> [AIM OF THE TASK]
Only lines containing the word "Device" belong in the answer; copy each one from the records.

> [MATERIALS PROVIDED]
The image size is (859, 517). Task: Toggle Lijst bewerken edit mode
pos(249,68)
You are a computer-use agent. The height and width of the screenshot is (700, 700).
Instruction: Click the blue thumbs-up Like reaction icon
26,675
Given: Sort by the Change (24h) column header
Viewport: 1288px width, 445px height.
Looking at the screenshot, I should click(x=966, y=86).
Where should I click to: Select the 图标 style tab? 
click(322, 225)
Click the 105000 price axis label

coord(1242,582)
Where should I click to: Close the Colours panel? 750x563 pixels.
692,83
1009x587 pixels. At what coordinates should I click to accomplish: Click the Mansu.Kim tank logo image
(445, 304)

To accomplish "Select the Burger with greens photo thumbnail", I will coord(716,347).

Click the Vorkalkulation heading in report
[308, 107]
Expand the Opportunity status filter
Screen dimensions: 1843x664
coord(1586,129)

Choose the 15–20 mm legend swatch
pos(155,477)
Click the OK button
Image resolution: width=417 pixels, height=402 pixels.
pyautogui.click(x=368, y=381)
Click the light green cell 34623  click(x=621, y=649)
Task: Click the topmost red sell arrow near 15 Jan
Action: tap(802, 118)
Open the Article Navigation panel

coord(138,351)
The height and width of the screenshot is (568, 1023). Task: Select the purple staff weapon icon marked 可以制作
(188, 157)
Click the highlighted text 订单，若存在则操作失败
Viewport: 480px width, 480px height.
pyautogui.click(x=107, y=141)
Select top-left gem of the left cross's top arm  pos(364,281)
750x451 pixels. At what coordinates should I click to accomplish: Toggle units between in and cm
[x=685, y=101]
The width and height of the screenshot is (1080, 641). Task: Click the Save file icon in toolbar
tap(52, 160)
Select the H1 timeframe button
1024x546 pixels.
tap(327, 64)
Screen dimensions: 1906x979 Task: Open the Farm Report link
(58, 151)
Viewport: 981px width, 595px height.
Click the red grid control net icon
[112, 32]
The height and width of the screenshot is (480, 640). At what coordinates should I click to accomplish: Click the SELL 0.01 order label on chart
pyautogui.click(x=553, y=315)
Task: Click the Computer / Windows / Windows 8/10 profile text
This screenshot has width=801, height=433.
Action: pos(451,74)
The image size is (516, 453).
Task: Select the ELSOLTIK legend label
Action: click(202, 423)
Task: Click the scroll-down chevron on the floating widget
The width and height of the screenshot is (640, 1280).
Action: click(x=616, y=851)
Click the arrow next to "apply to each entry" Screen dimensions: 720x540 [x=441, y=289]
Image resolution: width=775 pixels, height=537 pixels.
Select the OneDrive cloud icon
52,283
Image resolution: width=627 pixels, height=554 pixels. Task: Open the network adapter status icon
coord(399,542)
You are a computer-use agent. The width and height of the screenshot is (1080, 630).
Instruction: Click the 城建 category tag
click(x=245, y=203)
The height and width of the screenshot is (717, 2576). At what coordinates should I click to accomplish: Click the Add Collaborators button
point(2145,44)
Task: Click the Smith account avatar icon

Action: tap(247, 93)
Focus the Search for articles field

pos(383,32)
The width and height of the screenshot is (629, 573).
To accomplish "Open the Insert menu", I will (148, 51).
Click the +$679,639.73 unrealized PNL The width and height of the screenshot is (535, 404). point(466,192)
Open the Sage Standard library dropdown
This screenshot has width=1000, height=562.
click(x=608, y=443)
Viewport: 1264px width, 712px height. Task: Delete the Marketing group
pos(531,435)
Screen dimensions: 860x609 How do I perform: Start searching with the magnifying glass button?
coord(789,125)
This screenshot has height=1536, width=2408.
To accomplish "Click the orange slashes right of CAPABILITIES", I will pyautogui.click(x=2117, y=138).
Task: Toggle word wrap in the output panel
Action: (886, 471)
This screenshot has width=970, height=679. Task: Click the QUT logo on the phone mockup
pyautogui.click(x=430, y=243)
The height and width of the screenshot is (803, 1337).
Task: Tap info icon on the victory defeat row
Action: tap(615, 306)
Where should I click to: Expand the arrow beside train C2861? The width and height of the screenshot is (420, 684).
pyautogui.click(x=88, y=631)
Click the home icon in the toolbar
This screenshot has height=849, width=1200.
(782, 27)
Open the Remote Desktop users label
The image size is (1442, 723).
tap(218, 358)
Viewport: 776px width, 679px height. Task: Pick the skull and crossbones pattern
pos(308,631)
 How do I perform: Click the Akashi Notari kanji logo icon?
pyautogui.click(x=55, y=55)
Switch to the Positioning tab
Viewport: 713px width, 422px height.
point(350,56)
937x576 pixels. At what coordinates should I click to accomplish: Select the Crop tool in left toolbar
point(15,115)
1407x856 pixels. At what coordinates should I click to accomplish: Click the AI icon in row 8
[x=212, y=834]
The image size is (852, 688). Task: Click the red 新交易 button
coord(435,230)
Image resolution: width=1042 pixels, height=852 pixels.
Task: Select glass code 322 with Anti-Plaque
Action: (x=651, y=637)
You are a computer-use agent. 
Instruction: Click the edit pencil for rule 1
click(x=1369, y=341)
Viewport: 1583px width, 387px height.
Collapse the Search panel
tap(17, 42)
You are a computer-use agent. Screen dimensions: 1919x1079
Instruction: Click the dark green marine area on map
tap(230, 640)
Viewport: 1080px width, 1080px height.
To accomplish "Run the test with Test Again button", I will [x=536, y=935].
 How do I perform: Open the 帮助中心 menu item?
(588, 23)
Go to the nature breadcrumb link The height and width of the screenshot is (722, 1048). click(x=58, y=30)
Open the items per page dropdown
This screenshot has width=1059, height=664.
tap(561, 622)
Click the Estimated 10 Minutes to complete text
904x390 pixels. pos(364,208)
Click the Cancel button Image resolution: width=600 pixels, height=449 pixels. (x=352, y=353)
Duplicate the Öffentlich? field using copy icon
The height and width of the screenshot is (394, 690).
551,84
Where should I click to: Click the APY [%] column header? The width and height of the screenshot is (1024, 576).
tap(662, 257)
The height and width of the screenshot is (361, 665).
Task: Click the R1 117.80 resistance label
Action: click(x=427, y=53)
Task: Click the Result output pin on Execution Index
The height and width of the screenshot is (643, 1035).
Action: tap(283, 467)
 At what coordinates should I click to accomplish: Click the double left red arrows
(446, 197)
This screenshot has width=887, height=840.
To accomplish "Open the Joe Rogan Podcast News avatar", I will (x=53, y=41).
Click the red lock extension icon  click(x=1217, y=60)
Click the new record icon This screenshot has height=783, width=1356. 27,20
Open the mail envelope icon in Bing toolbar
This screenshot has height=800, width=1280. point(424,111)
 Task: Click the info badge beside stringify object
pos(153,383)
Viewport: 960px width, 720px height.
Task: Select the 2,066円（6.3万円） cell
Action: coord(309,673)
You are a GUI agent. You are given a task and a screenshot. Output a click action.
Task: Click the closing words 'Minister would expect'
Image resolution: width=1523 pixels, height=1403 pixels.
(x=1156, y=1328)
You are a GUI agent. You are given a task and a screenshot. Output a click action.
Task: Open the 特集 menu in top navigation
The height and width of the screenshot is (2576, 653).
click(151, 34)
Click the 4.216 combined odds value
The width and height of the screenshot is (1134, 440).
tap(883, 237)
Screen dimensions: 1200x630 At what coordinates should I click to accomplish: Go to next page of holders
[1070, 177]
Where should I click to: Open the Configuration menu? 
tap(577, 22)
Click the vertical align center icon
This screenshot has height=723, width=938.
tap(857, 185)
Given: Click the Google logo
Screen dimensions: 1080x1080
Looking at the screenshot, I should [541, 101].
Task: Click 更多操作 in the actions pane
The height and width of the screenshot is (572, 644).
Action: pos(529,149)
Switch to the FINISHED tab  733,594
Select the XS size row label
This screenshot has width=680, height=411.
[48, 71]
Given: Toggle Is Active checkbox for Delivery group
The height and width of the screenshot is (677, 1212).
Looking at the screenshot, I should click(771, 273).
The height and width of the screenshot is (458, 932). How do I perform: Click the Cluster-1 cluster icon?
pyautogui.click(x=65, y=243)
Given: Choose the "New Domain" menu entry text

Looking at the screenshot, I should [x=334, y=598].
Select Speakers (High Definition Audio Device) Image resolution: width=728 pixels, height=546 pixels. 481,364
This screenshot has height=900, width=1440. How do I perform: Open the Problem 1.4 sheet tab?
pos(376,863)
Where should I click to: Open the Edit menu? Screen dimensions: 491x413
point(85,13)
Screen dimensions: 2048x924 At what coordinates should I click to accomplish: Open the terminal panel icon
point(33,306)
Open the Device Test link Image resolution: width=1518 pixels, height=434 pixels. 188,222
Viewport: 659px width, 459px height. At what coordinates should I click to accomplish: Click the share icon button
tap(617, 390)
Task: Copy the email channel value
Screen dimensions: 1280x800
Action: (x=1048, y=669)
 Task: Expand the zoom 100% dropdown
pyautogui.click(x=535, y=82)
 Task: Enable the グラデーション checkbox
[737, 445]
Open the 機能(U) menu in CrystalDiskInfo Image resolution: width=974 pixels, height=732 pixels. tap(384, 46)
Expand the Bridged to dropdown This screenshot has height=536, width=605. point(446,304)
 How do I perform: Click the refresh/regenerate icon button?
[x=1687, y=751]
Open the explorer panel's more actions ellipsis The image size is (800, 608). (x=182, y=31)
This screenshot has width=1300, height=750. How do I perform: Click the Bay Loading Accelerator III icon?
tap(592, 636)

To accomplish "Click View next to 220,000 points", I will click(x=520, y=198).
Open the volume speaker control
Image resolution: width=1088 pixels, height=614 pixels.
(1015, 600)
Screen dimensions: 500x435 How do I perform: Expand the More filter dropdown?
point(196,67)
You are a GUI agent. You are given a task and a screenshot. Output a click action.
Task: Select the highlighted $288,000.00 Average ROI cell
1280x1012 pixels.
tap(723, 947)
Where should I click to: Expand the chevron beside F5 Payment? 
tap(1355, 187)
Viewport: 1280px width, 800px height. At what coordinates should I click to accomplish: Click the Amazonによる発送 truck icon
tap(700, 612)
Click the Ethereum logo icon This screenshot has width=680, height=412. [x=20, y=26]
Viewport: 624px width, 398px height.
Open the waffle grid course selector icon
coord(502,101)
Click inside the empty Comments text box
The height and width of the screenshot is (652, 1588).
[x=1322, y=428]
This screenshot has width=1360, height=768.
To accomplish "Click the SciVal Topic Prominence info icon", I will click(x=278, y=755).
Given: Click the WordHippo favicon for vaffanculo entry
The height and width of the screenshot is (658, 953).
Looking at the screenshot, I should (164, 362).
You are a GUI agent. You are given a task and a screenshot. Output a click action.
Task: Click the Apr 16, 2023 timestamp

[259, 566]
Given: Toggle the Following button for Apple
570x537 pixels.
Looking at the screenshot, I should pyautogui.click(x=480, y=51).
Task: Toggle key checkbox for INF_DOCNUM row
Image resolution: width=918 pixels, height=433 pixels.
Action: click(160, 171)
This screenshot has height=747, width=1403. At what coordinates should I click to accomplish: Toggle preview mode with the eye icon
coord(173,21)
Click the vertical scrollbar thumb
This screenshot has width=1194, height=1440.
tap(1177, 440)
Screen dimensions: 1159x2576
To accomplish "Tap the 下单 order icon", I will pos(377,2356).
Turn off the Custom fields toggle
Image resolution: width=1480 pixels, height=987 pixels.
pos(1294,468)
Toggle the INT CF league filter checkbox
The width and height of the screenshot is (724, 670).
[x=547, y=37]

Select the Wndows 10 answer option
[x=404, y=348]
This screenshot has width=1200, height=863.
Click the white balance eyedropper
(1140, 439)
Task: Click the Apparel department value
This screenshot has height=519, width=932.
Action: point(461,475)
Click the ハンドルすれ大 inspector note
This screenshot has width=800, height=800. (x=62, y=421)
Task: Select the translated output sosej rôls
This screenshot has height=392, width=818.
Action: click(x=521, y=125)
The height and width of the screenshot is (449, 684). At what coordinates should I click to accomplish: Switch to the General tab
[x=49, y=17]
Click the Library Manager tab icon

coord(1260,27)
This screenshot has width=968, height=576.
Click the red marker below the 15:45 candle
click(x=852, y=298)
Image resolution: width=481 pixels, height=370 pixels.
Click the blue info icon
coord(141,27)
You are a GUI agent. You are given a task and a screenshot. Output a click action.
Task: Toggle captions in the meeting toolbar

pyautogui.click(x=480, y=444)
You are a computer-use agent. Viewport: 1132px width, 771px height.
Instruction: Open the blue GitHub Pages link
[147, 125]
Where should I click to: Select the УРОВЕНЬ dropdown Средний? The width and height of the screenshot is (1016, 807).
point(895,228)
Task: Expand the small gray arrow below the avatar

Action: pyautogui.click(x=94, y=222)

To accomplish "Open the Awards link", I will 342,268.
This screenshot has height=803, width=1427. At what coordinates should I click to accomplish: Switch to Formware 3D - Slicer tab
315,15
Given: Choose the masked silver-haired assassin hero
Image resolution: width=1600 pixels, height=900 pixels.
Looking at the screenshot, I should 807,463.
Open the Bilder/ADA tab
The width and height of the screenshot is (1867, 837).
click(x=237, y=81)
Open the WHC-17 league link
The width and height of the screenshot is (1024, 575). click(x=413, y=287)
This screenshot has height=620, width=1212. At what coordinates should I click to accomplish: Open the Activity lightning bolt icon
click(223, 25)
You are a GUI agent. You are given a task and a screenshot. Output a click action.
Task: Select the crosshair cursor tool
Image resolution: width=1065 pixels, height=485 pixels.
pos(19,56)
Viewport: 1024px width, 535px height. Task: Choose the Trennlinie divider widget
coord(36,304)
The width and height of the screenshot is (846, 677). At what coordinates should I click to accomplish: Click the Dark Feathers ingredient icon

> [EXERCISE RESULT]
Select Speakers (High Definition Audio Device) Image resolution: width=728 pixels, height=546 pixels. 481,364
Open the Device Test link Image resolution: width=1518 pixels, height=434 pixels. 188,222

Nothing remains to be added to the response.